YOUR ASSIGNMENT: Find the word "target" in the listing. Copy out each line where it occurs.

SUPPLIED MATERIAL:
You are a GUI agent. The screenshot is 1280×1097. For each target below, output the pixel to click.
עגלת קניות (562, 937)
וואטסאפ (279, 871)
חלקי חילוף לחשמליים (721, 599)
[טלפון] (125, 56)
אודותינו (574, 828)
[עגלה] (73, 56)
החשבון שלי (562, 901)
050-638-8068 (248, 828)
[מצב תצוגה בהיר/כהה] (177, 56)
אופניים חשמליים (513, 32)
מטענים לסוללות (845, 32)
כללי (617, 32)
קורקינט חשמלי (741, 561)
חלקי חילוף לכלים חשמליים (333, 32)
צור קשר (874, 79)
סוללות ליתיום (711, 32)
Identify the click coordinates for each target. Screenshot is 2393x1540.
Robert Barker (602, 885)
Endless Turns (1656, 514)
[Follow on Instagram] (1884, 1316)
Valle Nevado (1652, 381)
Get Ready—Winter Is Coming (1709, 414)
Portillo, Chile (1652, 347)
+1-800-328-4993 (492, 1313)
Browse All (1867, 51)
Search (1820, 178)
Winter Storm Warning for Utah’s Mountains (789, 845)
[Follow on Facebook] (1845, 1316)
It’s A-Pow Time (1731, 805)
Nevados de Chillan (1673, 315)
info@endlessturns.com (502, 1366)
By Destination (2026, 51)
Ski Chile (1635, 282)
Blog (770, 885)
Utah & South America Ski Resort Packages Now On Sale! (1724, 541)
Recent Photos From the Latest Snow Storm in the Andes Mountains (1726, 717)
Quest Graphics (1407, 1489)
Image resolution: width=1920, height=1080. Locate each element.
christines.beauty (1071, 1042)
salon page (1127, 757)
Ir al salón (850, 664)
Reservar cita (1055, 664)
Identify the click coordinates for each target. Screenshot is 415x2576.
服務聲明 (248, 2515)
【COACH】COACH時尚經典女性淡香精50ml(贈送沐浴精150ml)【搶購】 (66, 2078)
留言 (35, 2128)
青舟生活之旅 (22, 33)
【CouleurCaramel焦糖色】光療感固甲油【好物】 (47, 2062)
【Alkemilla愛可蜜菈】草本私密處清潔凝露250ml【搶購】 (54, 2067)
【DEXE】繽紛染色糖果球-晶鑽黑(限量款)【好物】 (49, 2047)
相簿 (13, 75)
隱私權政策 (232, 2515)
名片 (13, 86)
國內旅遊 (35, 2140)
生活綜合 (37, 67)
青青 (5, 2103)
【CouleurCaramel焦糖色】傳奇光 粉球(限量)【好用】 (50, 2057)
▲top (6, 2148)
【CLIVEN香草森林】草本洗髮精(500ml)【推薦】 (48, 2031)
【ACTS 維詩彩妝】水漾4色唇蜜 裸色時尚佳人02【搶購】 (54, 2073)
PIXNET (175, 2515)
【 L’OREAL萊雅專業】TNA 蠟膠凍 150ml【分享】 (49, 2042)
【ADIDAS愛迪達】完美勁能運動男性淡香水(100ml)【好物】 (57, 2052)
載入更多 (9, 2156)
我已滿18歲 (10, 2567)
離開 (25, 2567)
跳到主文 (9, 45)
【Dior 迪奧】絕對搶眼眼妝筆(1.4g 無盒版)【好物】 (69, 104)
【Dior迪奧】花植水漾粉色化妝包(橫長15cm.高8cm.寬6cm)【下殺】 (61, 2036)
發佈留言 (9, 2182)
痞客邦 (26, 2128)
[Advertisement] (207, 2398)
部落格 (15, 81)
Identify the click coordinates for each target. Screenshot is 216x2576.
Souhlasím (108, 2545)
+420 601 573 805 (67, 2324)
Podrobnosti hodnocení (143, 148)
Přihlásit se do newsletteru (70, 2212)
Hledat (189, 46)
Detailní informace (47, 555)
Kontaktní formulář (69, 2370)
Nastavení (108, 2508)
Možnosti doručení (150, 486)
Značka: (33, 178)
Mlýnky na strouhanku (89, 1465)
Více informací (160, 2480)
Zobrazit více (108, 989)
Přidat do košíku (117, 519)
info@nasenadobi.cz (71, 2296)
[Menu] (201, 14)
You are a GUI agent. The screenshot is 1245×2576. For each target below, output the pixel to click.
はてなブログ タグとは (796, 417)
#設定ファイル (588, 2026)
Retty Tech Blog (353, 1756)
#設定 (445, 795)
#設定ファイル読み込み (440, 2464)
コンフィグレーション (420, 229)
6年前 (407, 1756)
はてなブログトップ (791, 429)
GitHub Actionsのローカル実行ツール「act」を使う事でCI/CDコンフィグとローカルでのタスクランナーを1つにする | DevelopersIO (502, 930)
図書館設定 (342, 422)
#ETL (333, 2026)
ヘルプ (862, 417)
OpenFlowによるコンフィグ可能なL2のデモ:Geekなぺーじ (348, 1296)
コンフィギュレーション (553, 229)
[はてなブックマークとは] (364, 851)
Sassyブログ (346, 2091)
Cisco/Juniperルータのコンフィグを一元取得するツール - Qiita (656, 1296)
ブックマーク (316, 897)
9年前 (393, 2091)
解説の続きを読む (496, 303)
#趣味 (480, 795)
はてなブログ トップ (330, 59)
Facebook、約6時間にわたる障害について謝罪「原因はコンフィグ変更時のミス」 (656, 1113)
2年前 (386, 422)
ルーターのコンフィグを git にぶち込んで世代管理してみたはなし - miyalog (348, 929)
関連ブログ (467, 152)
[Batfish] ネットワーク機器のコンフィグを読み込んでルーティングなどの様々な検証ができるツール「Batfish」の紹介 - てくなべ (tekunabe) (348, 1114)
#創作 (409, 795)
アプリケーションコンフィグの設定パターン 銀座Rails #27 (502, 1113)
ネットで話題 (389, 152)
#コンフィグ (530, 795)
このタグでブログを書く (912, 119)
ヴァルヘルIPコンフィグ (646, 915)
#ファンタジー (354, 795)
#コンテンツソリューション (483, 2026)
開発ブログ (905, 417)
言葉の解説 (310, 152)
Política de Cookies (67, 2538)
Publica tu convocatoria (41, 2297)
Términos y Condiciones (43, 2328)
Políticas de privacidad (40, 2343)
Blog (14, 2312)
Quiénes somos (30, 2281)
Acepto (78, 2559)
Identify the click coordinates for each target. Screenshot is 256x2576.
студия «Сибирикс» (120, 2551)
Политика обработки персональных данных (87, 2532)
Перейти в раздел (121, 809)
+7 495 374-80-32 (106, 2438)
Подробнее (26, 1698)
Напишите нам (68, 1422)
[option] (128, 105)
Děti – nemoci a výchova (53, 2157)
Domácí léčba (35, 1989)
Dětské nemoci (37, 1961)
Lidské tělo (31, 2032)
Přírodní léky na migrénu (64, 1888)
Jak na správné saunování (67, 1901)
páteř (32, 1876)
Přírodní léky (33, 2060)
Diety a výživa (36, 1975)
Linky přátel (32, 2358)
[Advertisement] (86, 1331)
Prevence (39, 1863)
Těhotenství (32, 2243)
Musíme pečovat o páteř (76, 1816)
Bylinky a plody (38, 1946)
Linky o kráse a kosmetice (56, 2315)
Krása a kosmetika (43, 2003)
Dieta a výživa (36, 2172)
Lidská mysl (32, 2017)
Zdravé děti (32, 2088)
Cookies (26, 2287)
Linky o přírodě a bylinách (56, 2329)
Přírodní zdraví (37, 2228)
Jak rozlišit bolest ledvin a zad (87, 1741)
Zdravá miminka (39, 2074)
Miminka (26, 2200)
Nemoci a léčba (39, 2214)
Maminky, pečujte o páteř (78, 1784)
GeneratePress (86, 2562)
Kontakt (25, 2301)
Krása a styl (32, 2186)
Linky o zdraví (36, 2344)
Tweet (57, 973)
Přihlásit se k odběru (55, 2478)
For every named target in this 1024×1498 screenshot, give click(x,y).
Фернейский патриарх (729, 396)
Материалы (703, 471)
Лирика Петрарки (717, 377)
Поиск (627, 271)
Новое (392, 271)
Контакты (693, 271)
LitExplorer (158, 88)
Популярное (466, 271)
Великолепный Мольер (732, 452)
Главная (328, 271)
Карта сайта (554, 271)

WRITTEN SOLUTION:
You are a GUI agent. The screenshot is 1280×1097. For each target below, output the pixel to click.
Identify the click coordinates for each target. Screenshot is 2393x1540.
Identify the click coordinates for each target. Screenshot is 415x2576.
Identify the click coordinates for each target. Screenshot is 216x2576.
You are a GUI agent. The screenshot is 1245×2576. For each target below, output the pixel to click.
Identify the click coordinates for each target. Screenshot is 256x2576.
For every named target in this 1024×1498 screenshot, give click(x,y).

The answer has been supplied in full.